Continuously cycling the Pill (Skipping periods)

Some women prefer to “skip” sugar pills and go straight from active to active hormone tablets. You can safely do this for up to 3 packs in a row. Beyond this, you may experience unexpected spotting or irregular periods.

Forgetting the Pill

If you miss 1 active Pill, don’t panic.

  • Take the “missed pill” as soon as possible.
  • Take the next pill at the usual time.
    To catch up – it is ok to take 2 pills on the same day or even at the same time.

If you miss 2 or more active pills – Be very careful

If you have missed 2 active pills in a row, you may experience bleeding and you may ovulate. If you are sexually active, you will be at risk of pregnancy. Use back up barrier contraception (e.g. condoms) until you’ve taken “active” hormone pills for 7 days in a row.
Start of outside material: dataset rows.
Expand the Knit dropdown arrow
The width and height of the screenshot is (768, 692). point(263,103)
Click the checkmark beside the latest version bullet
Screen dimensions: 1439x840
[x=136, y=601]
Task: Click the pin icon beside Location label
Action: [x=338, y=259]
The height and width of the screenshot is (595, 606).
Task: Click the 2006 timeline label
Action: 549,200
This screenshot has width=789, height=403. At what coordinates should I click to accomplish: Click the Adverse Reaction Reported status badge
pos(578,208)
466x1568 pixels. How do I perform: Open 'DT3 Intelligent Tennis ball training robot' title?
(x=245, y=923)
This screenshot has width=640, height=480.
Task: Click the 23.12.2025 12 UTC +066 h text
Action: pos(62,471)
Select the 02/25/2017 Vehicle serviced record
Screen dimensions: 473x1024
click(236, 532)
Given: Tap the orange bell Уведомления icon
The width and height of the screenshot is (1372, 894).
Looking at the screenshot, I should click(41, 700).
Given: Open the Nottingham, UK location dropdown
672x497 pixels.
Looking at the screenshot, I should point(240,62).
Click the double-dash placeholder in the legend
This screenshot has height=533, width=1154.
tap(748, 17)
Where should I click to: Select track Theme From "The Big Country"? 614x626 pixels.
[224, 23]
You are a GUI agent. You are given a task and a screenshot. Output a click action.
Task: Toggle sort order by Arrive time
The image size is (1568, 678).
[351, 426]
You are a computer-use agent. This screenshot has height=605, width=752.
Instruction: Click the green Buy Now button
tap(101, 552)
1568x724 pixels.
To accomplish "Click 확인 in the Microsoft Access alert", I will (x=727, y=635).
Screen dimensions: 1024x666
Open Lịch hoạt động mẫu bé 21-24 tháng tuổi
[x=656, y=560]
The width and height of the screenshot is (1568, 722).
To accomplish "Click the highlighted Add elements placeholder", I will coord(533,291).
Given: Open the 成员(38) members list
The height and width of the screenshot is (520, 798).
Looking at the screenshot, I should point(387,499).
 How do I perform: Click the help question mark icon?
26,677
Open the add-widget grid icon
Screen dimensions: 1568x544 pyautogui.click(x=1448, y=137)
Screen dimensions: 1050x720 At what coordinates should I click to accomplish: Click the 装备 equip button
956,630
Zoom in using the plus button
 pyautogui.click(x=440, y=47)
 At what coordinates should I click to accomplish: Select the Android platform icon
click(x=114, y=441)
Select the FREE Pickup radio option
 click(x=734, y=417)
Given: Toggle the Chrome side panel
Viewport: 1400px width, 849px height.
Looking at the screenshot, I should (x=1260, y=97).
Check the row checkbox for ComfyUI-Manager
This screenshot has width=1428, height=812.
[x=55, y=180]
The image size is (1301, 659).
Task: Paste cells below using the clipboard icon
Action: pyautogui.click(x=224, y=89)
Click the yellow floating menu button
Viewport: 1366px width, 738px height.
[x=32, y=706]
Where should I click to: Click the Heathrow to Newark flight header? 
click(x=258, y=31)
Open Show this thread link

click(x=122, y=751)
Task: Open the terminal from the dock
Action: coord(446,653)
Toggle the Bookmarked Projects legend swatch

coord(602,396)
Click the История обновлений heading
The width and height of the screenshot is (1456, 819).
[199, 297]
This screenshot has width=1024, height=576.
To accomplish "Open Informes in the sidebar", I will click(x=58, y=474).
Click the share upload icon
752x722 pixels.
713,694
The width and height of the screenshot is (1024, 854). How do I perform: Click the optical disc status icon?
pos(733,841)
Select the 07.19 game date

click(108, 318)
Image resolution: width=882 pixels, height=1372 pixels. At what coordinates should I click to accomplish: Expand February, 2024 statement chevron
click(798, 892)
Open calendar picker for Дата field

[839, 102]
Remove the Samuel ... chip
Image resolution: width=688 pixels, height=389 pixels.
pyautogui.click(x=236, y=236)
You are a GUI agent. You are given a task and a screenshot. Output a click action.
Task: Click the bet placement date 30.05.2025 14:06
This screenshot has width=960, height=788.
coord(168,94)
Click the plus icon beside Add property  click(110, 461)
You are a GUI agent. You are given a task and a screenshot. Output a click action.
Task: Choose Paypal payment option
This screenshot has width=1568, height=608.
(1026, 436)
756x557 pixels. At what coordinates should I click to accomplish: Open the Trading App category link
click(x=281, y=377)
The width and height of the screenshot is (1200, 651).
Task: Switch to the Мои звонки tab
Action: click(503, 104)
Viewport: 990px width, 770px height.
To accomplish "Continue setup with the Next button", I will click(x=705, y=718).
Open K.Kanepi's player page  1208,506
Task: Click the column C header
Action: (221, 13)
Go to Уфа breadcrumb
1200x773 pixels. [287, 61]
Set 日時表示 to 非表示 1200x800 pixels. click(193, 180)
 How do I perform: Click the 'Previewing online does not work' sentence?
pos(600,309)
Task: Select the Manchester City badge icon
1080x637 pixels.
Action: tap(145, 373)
If the two missed pills are the first two active pills of a new packet and you have had unprotected intercourse in the last 5 days, it may be advisable to use emergency contraception. Emergency contraception can be accessed “over the counter” from a pharmacy – a prescription is not needed.

Missing the Mini-Pill

The Mini-Pill regimen is very unforgiving – there is no real margin for error.

If you forget even one Mini-Pill or take a pill more than 3 hours late, take the missed pill as soon as you remember and use condoms for 7 days. Continue to take the rest of the pack as you normally would.